Task requirements:
Keep the text of the data exactly as it is and omit each picture from the copy.

*** Opening of Material shown ***

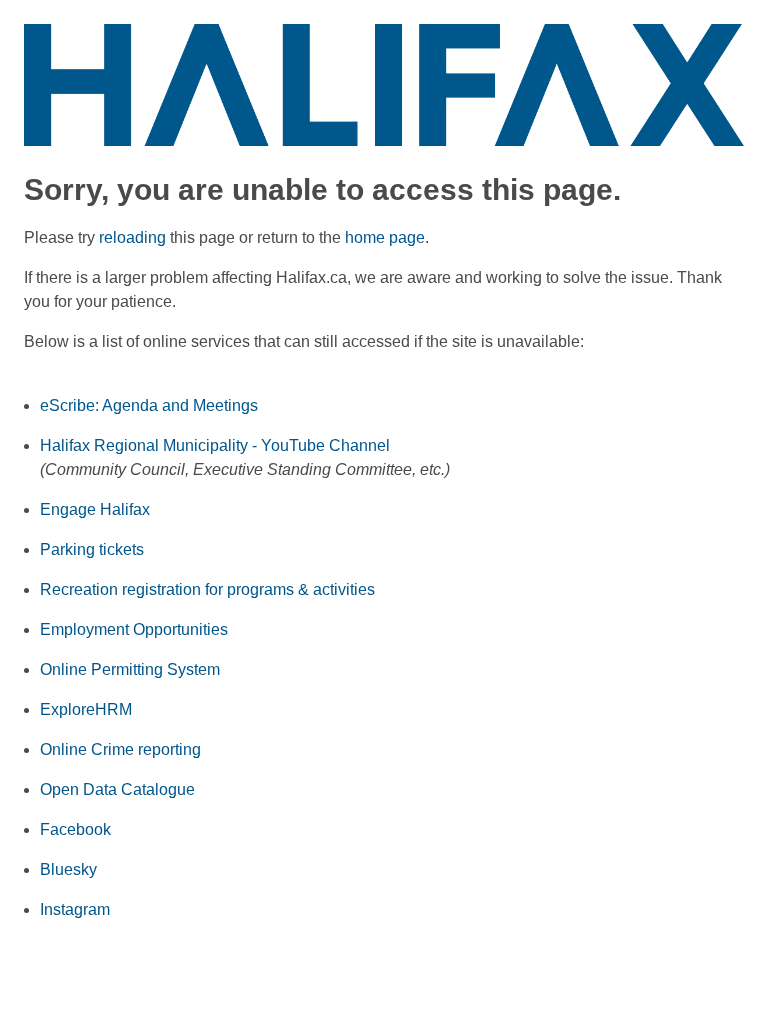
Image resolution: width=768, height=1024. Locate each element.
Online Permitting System (130, 669)
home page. (387, 237)
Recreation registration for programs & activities (207, 589)
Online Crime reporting (120, 749)
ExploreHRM (86, 709)
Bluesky (68, 869)
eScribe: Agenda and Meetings (149, 405)
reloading (132, 237)
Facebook (75, 829)
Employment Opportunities (134, 629)
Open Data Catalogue (117, 789)
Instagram (75, 909)
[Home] (384, 83)
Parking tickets (92, 549)
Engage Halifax (95, 509)
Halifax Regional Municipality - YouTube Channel (215, 445)
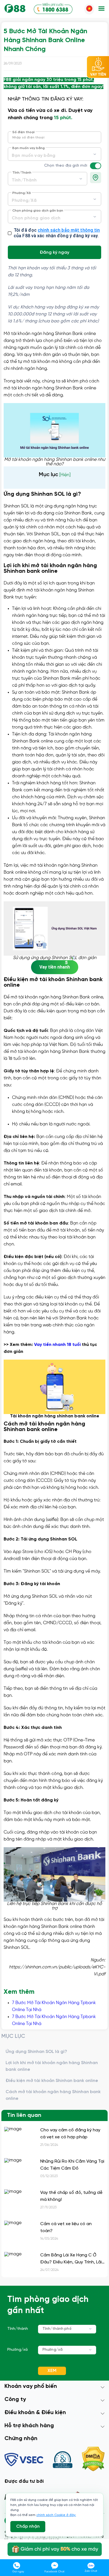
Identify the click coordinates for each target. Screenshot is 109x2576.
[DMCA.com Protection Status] (93, 2459)
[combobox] (54, 154)
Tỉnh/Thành (21, 172)
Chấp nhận (28, 2526)
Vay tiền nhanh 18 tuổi (57, 1344)
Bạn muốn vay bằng (28, 148)
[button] (101, 9)
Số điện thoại (23, 132)
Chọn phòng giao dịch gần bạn (37, 210)
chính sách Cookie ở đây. (56, 2515)
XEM (52, 2370)
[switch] (98, 165)
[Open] (94, 154)
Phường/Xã (21, 193)
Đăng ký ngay (54, 252)
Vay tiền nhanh (54, 967)
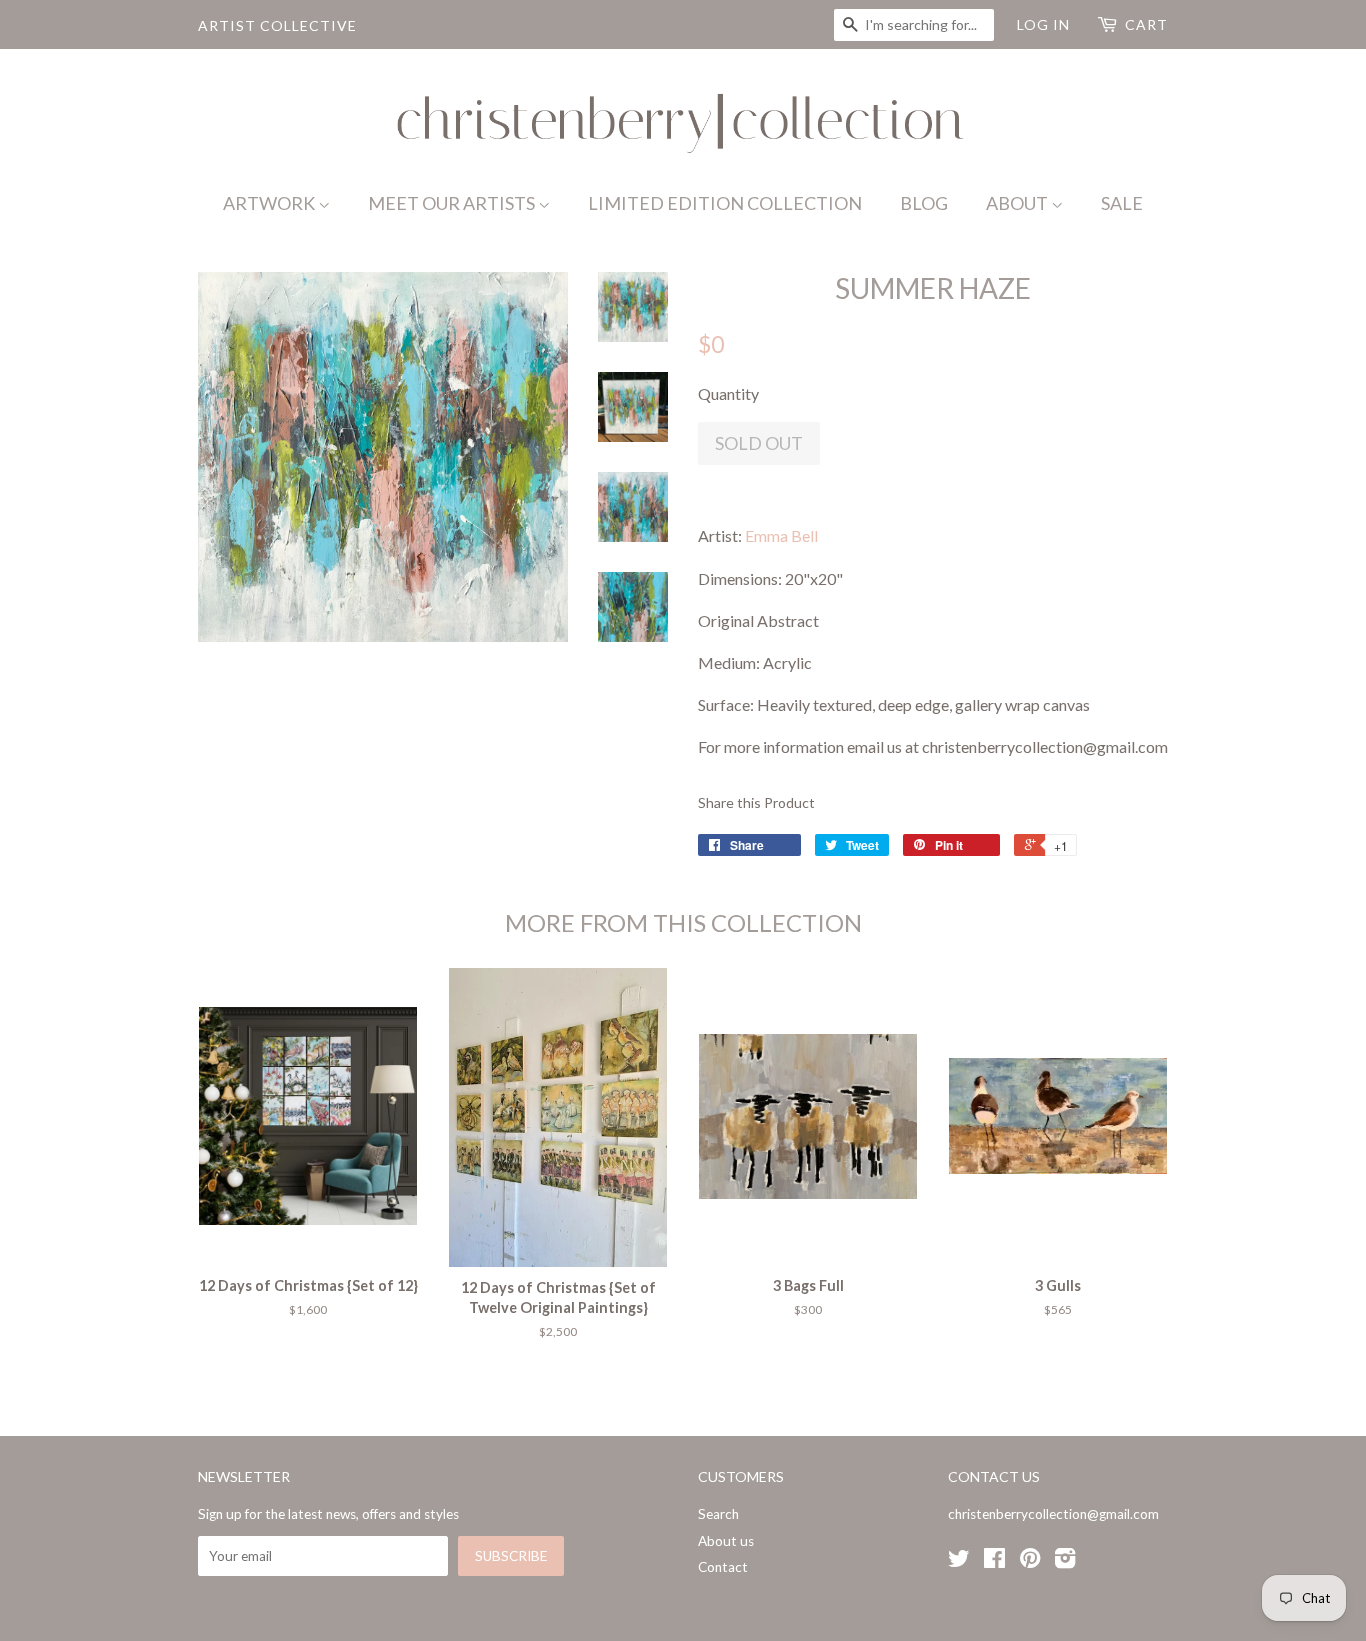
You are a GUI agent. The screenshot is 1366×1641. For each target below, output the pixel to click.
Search (718, 1514)
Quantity (728, 393)
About (1018, 203)
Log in (1043, 24)
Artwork (270, 203)
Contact (723, 1567)
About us (726, 1541)
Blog (924, 203)
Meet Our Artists (453, 203)
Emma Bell (781, 535)
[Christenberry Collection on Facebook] (994, 1562)
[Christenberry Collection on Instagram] (1065, 1562)
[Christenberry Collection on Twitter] (959, 1562)
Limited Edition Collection (725, 203)
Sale (1122, 203)
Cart (1146, 24)
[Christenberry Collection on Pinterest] (1030, 1562)
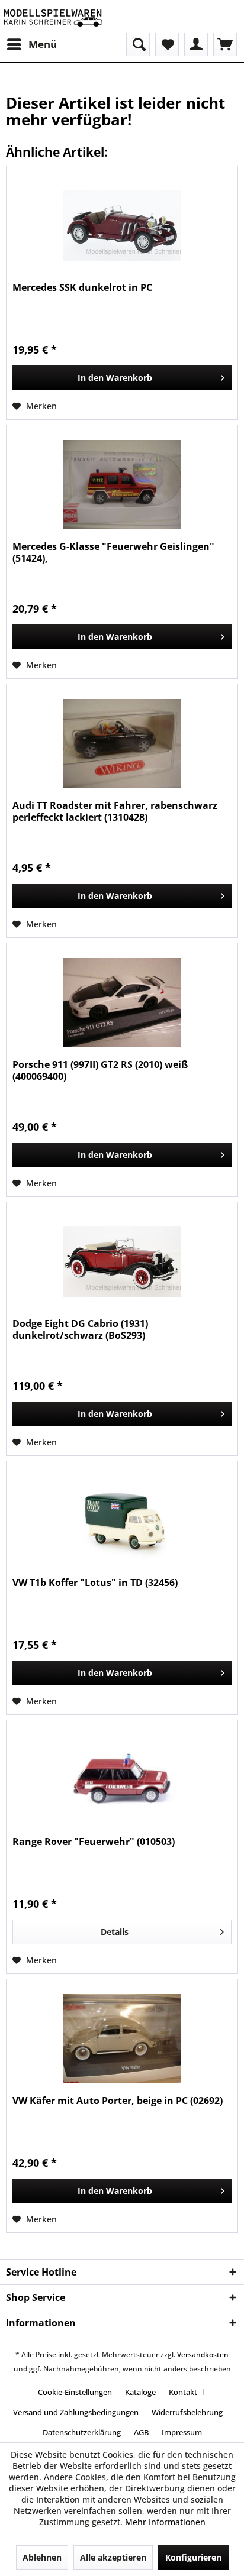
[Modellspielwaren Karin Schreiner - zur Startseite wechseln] (52, 16)
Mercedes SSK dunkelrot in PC (82, 287)
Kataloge (140, 2392)
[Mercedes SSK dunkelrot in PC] (122, 225)
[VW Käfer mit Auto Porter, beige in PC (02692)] (122, 2038)
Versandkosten (203, 2355)
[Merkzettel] (167, 44)
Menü (42, 44)
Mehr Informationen (165, 2522)
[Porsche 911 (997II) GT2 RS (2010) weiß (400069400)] (122, 1002)
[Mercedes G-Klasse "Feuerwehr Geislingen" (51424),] (122, 484)
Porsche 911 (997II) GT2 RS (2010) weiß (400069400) (100, 1070)
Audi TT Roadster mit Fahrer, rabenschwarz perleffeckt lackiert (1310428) (114, 811)
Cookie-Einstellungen (75, 2392)
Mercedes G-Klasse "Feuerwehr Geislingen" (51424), (113, 552)
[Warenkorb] (225, 44)
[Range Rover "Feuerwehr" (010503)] (122, 1779)
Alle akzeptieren (113, 2557)
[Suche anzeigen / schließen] (138, 44)
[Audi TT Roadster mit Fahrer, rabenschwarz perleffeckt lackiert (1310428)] (122, 743)
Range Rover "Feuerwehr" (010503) (93, 1842)
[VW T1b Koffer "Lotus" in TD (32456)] (122, 1520)
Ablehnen (42, 2557)
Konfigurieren (193, 2557)
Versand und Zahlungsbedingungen (76, 2412)
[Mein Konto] (196, 44)
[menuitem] (31, 44)
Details (115, 1931)
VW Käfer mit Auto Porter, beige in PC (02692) (117, 2101)
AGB (141, 2432)
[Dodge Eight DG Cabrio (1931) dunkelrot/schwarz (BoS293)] (122, 1261)
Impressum (182, 2432)
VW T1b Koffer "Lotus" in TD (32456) (95, 1583)
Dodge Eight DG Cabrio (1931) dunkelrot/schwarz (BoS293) (80, 1329)
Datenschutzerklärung (82, 2432)
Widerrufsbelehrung (187, 2412)
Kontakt (183, 2392)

*** Close of Material shown ***

Output below:
Image resolution: width=768, height=1024. Locate each element.
Online Permitting System (130, 669)
home page. (387, 237)
Recreation registration for programs & activities (207, 589)
Online Crime reporting (120, 749)
ExploreHRM (86, 709)
Bluesky (68, 869)
eScribe: Agenda and Meetings (149, 405)
reloading (132, 237)
Facebook (75, 829)
Employment Opportunities (134, 629)
Open Data Catalogue (117, 789)
Instagram (75, 909)
[Home] (384, 83)
Parking tickets (92, 549)
Engage Halifax (95, 509)
Halifax Regional Municipality - YouTube Channel (215, 445)
Identify the click coordinates for each target. Screenshot is 109x2576.
[DMCA.com Protection Status] (93, 2459)
[combobox] (54, 154)
Tỉnh/Thành (21, 172)
Chấp nhận (28, 2526)
Vay tiền nhanh 18 tuổi (57, 1344)
Bạn muốn vay bằng (28, 148)
[button] (101, 9)
Số điện thoại (23, 132)
Chọn phòng giao dịch gần bạn (37, 210)
chính sách Cookie ở đây. (56, 2515)
XEM (52, 2370)
[switch] (98, 165)
[Open] (94, 154)
Phường/Xã (21, 193)
Đăng ký ngay (54, 252)
Vay tiền nhanh (54, 967)
You are a GUI agent. The screenshot is 1366×1641. For each target below, output the pixel to click.
Search (718, 1514)
Quantity (728, 393)
About (1018, 203)
Log in (1043, 24)
Artwork (270, 203)
Contact (723, 1567)
About us (726, 1541)
Blog (924, 203)
Meet Our Artists (453, 203)
Emma Bell (781, 535)
[Christenberry Collection on Facebook] (994, 1562)
[Christenberry Collection on Instagram] (1065, 1562)
[Christenberry Collection on Twitter] (959, 1562)
Limited Edition Collection (725, 203)
Sale (1122, 203)
Cart (1146, 24)
[Christenberry Collection on Pinterest] (1030, 1562)
[Modellspielwaren Karin Schreiner - zur Startseite wechseln] (52, 16)
Mercedes SSK dunkelrot in PC (82, 287)
Kataloge (140, 2392)
[Mercedes SSK dunkelrot in PC] (122, 225)
[VW Käfer mit Auto Porter, beige in PC (02692)] (122, 2038)
Versandkosten (203, 2355)
[Merkzettel] (167, 44)
Menü (42, 44)
Mehr Informationen (165, 2522)
[Porsche 911 (997II) GT2 RS (2010) weiß (400069400)] (122, 1002)
[Mercedes G-Klasse "Feuerwehr Geislingen" (51424),] (122, 484)
Porsche 911 (997II) GT2 RS (2010) weiß (400069400) (100, 1070)
Audi TT Roadster mit Fahrer, rabenschwarz perleffeckt lackiert (1310428) (114, 811)
Cookie-Einstellungen (75, 2392)
Mercedes G-Klasse "Feuerwehr Geislingen" (51424), (113, 552)
[Warenkorb] (225, 44)
[Range Rover "Feuerwehr" (010503)] (122, 1779)
Alle akzeptieren (113, 2557)
[Suche anzeigen / schließen] (138, 44)
[Audi TT Roadster mit Fahrer, rabenschwarz perleffeckt lackiert (1310428)] (122, 743)
Range Rover "Feuerwehr" (010503) (93, 1842)
[VW T1b Koffer "Lotus" in TD (32456)] (122, 1520)
Ablehnen (42, 2557)
Konfigurieren (193, 2557)
Versand und Zahlungsbedingungen (76, 2412)
[Mein Konto] (196, 44)
[menuitem] (31, 44)
Details (115, 1931)
VW Käfer mit Auto Porter, beige in PC (02692) (117, 2101)
AGB (141, 2432)
[Dodge Eight DG Cabrio (1931) dunkelrot/schwarz (BoS293)] (122, 1261)
Impressum (182, 2432)
VW T1b Koffer "Lotus" in TD (32456) (95, 1583)
Dodge Eight DG Cabrio (1931) dunkelrot/schwarz (BoS293) (80, 1329)
Datenschutzerklärung (82, 2432)
Widerrufsbelehrung (187, 2412)
Kontakt (183, 2392)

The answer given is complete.